Jerry Moriarty, director of policy at the IAPF, said that while all policy options were up for discussion, as Fine Gael was expected to negotiate a coalition agreement, the organisation was still opposed to any such levy.

"The defined benefit schemes are in deficit, and if they have to pay out to the government, then that's only going to make the deficit worse," he said, echoing recent criticism from IAPF chairman Marie Collins, where she rebutted the claim that a levy enjoyed industry support.

However, Philip Shier of Aon Hewitt said that while the levy may not be a desirable outcome, it was preferable to other proposals put forward by the outgoing government, including a reduction of pension tax relief to one rate for all employees.

He argued that any tax changes would be likely to deter further pension saving.

"I suppose a levy is probably the better of two evils if one accepts that some contributions in the overall cutting back of the budget have to come from the way pensions are treated," he said.

Shier argued that funding positions would not be any better or worse than before if benefit entitlements were cut to coincide with the 0.5% levy, a policy suggested in Fine Gael's manifesto.

Additionally, the manifesto suggests public sector pensions should also be subject to a 0.5% benefit cut. Shier was in favour of the proposal, noting there was no way of directly taxing these unfunded pensions.

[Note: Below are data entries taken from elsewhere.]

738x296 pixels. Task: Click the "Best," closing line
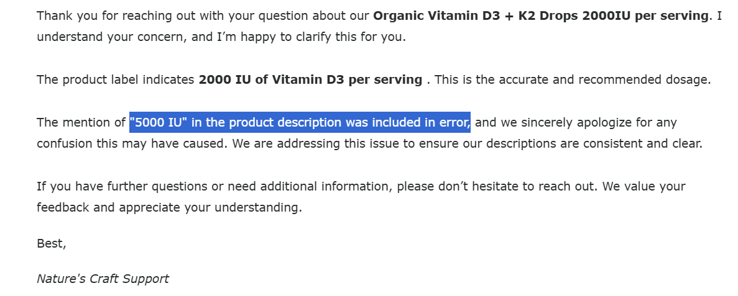tap(51, 243)
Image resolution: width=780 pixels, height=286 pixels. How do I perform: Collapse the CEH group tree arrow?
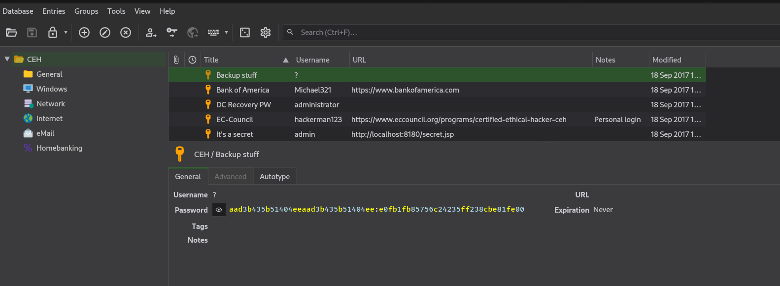pos(7,59)
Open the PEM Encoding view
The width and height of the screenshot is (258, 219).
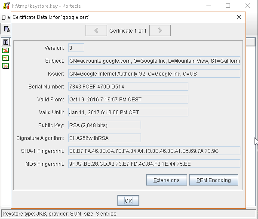[214, 180]
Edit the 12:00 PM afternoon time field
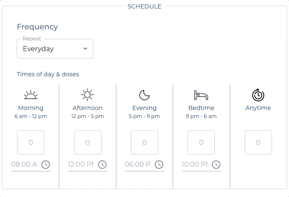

On the future of the remaining assets held by the National Pension Reserve Fund (NPRF) - much of which has been used to support Allied Irish Bank and Bank of Ireland's bailouts - the IAPF's Moriarty was less than optimistic.

"There's no discussion about whether it should be spent or not - it was a case of how it should be spent," he said of the rhetoric during the recent election campaign, adding that there seemed to be a "very strong view" that the next series of stress tests on Irish banks would reveal further need for recapitalisation.

Fine Gael's manifesto proposes the creation of the New Economy and Recovery Authority, in charge of the sell-off of a number of state-owned companies. It would also see the NPRF's Commission - in charge of investment decisions - folded into the new authority.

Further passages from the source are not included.